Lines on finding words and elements
* Start *

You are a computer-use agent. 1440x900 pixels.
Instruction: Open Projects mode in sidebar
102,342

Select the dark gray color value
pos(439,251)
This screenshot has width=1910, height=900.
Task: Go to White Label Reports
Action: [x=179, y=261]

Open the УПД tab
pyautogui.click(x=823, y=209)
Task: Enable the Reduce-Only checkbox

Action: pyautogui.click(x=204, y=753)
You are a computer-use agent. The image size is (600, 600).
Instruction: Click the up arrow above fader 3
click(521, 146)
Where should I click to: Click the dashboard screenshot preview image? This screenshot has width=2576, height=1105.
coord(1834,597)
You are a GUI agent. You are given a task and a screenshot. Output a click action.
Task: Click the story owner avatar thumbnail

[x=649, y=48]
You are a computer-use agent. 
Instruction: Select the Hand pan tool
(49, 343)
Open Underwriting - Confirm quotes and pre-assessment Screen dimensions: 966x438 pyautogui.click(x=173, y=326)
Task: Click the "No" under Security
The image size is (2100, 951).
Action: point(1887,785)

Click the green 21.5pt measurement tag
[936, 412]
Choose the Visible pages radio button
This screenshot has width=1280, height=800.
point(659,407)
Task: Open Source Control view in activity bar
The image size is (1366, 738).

* End *

* Task goal
Copy the lines exactly, starting at the line that contains "Choose the Visible pages radio button" and continuing through the last of the lines.

* Final answer
Choose the Visible pages radio button
This screenshot has width=1280, height=800.
point(659,407)
Task: Open Source Control view in activity bar
The image size is (1366, 738).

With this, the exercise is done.